Materials provided
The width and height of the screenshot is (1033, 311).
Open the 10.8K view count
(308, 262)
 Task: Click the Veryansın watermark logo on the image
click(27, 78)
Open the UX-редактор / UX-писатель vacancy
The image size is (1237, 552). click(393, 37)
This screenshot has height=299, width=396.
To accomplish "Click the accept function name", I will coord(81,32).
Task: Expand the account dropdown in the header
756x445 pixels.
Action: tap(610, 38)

---

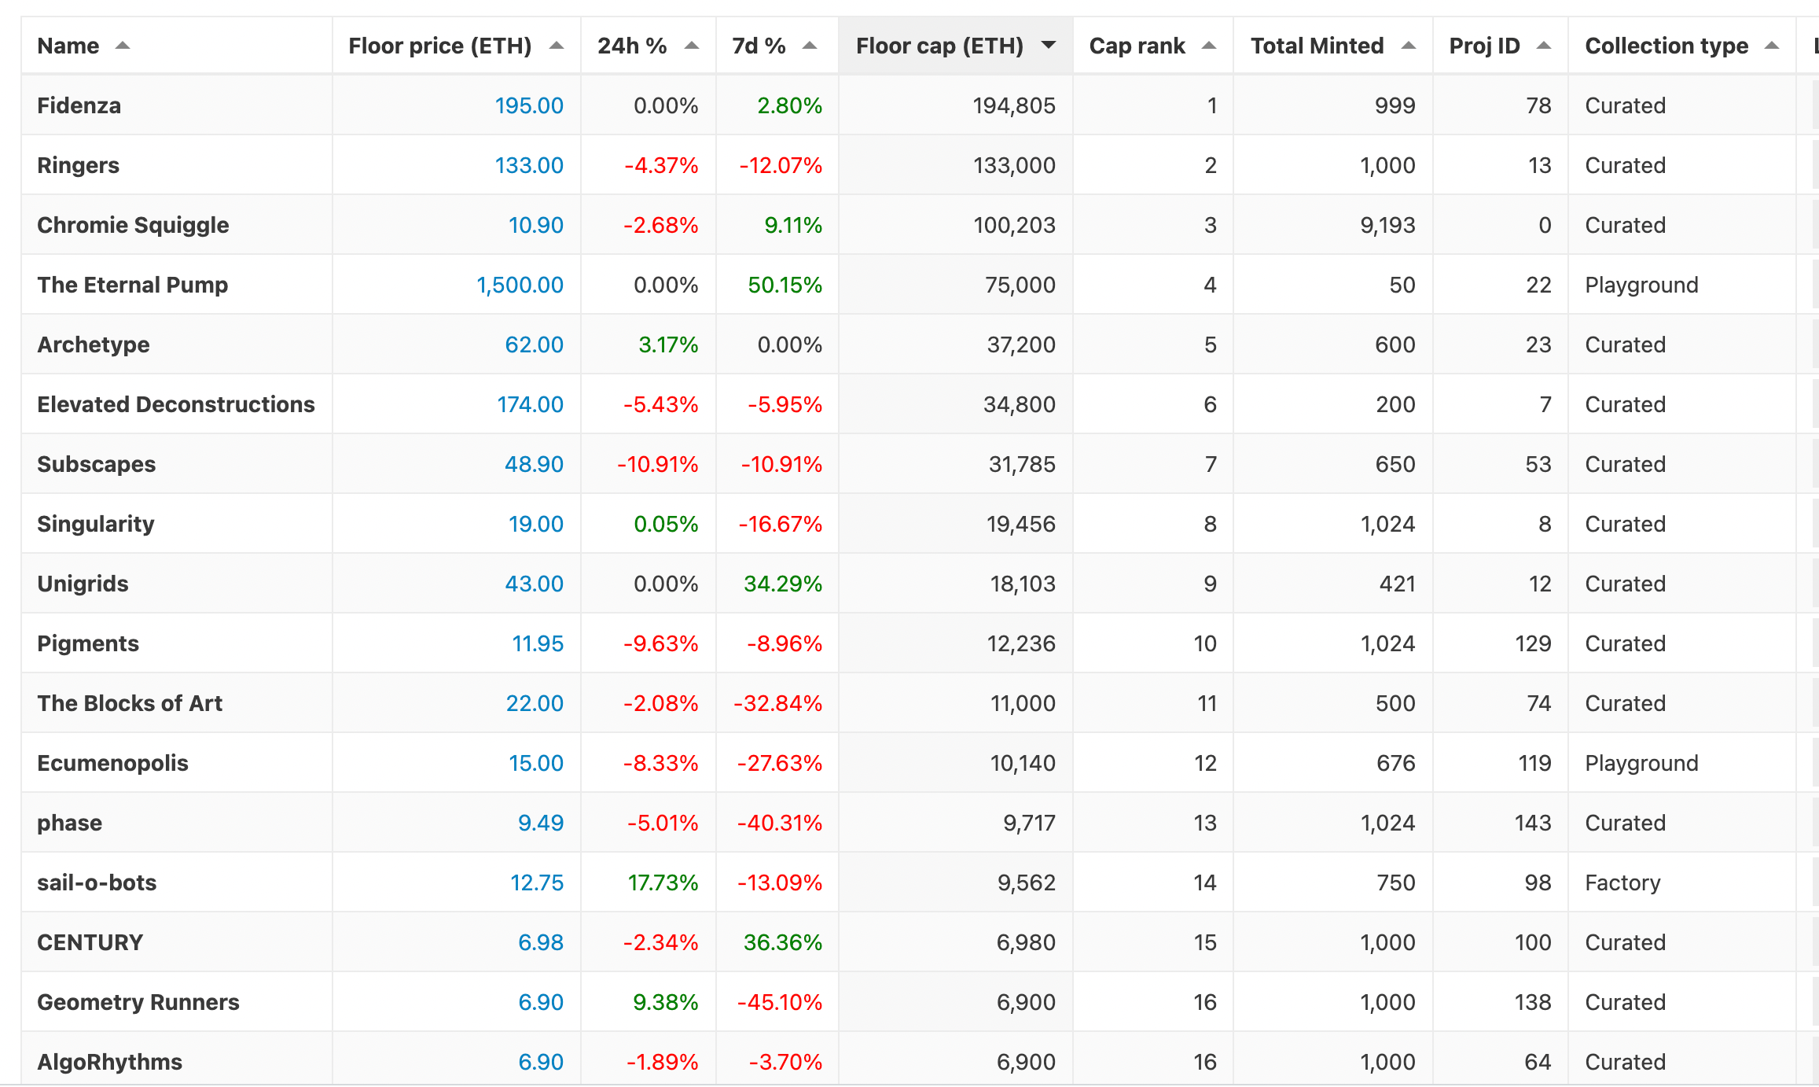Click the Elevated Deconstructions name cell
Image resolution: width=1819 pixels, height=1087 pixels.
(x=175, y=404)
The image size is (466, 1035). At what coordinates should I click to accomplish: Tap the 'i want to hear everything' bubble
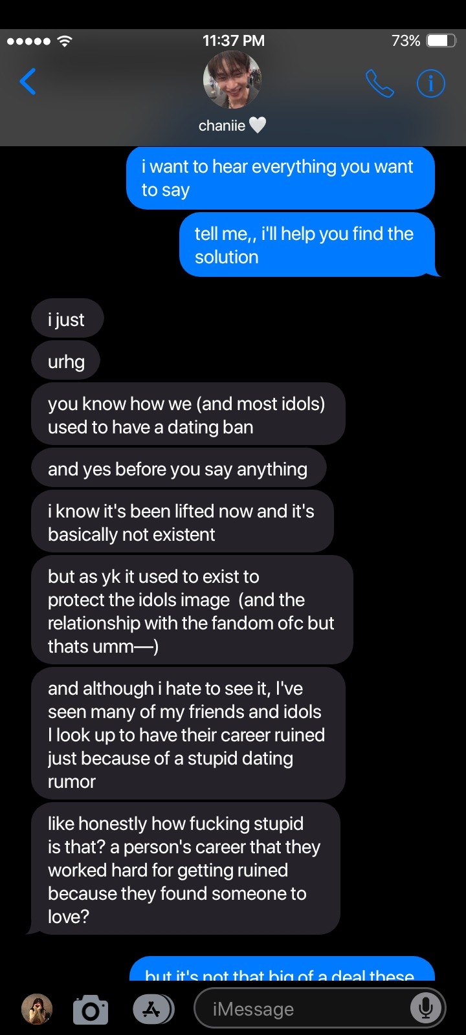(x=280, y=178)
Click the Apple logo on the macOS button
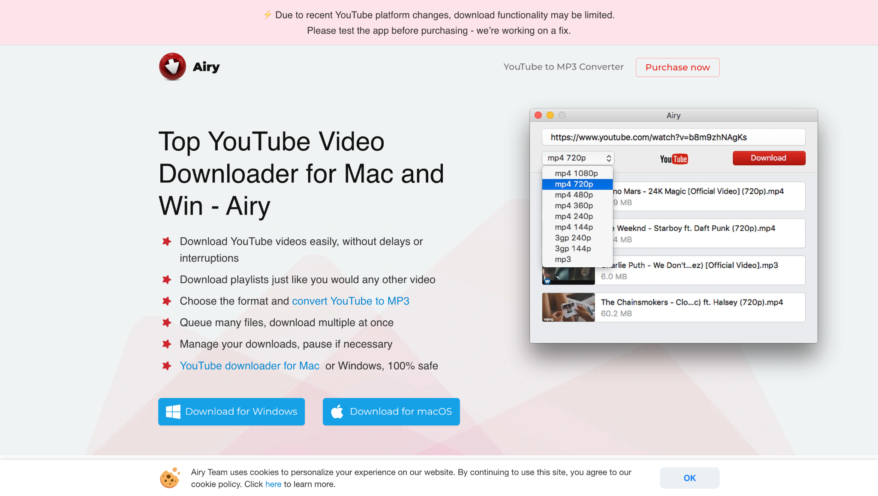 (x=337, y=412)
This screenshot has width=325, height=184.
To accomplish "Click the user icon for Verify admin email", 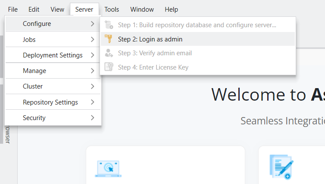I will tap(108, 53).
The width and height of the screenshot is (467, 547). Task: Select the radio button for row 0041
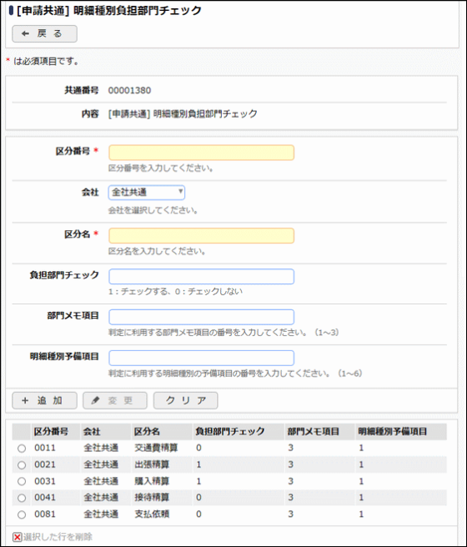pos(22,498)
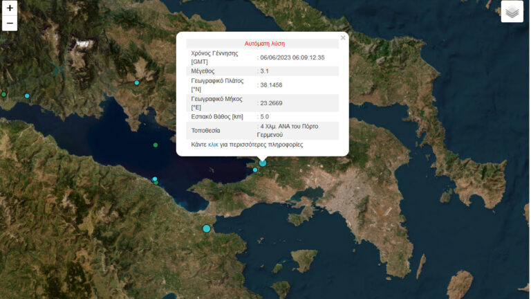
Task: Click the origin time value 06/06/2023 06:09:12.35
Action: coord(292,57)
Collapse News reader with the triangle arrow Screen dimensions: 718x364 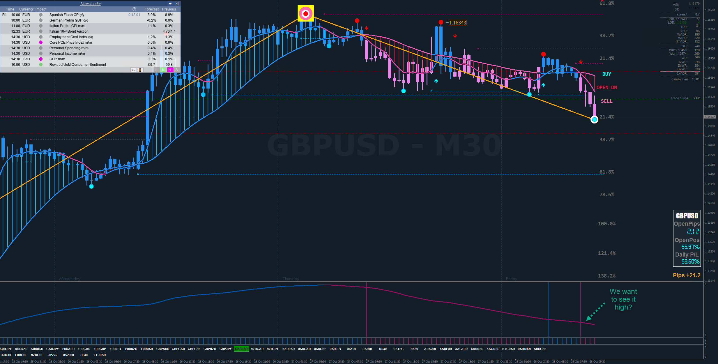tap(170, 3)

Problem details
Repeat the records above word for word, from the line containing "Task: Click the Veryansın" through the line containing "Action: tap(610, 38)", both included.

Solution to this task
 Task: Click the Veryansın watermark logo on the image
click(27, 78)
Open the UX-редактор / UX-писатель vacancy
The image size is (1237, 552). click(393, 37)
This screenshot has height=299, width=396.
To accomplish "Click the accept function name", I will coord(81,32).
Task: Expand the account dropdown in the header
756x445 pixels.
Action: tap(610, 38)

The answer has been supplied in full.